(Bloomberg) -- CK Group has formally walked away from its A$13 billion ($9.5 billion) bid to buy Australia’s biggest gas-pipeline operator, representing the first major setback for Chairman Victor Li since taking over the family empire from his father in May.

Li dropped his pursuit of APA Group on Tuesday, confirming the end of what became a doomed deal on Nov. 7, when Australia effectively said it would block the transaction on national-security grounds. Had the purchase gone through, Li, 54, would have gained control over pipelines delivering about half of Australia’s gas, kicking off his reign by making the biggest overseas purchase the Hong Kong group had ever done -- even under his deal-savvy father.

But the plan collapsed, underscoring how the world has changed since the days CK was gobbling up assets worldwide under the chairman’s father, Li Ka-shing, Hong Kong’s richest man. Go-to investment destinations such as Australia are no longer as welcoming as they once were, and many of the CK group’s main businesses are aging, with some facing the prospect of falling behind nimbler technology upstarts.

That all adds up to pressure on the new chairman. While Victor Li has said multiple times that he doesn’t plan to make drastic changes at CK, he may need to reconsider whether to maintain status-quo stability or chart a new path for growth in the decades to come.

CK gave up the deal hours after Treasurer Josh Frydenberg confirmed on Nov. 20 that the deal would be “contrary to the national interest,” and may create too much foreign ownership by a single company in the gas transmission business. CK bought Australian power distributor Duet Group last year.

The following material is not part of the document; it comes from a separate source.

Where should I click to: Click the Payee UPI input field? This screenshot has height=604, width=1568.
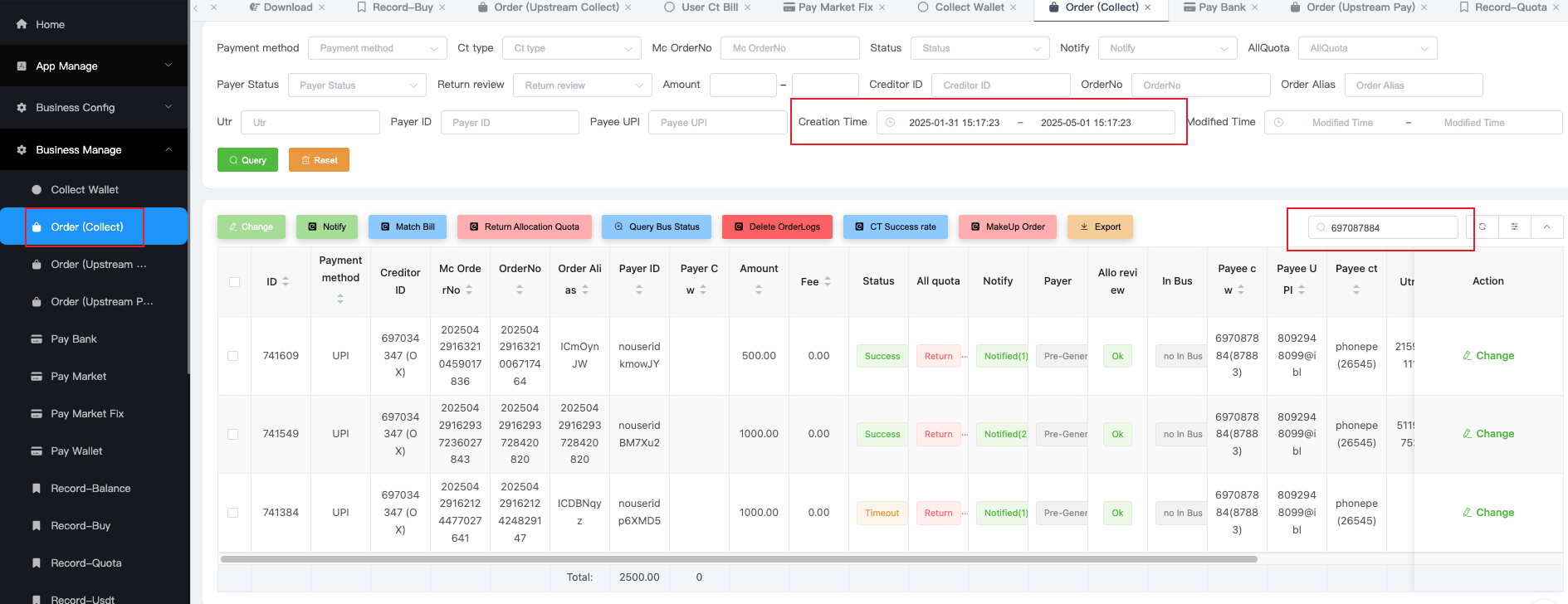click(x=717, y=123)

Li has been blocked in Australia before. Prior to the Duet deal, the Australian government rejected CK Infrastructure Holdings Ltd.’s 2016 bid for electricity network Ausgrid. But at the time, the rejection was seen as being more directed towards government-controlled State Grid Corp. of China, which sought to buy a majority stake of the electricity distributor.

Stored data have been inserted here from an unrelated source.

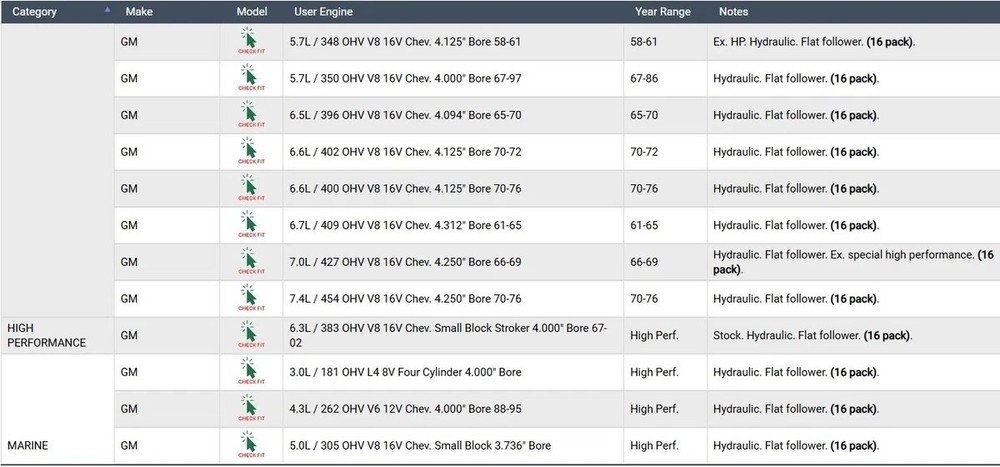Open Check Fit for 7.0L / 427 engine
The image size is (1000, 467).
tap(249, 262)
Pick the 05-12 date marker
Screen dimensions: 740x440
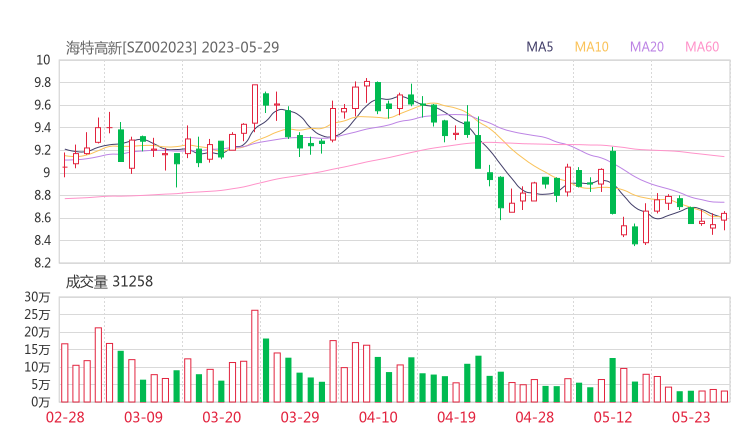pos(612,417)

The rejections may cast doubt on CK’s ability to buy overseas utility and infrastructure companies that generate stable cash flows.

"We are going to see more of this, not just in Australia but also Europe and the U.S.," said Richard Harris, Hong Kong-based chief executive officer of Port Shelter Investment Management. The perception that the Chinese government exercises control over companies has become a problem, he said.

CK, which is based in Hong Kong, is a victim of such perception, Harris said. Hong Kong is part of China but it’s a specially administered region with its own mini constitution that allows for freedoms more comparable to the West than the mainland. Still, the city is increasingly facing perceptions that the line separating it from the mainland is blurring.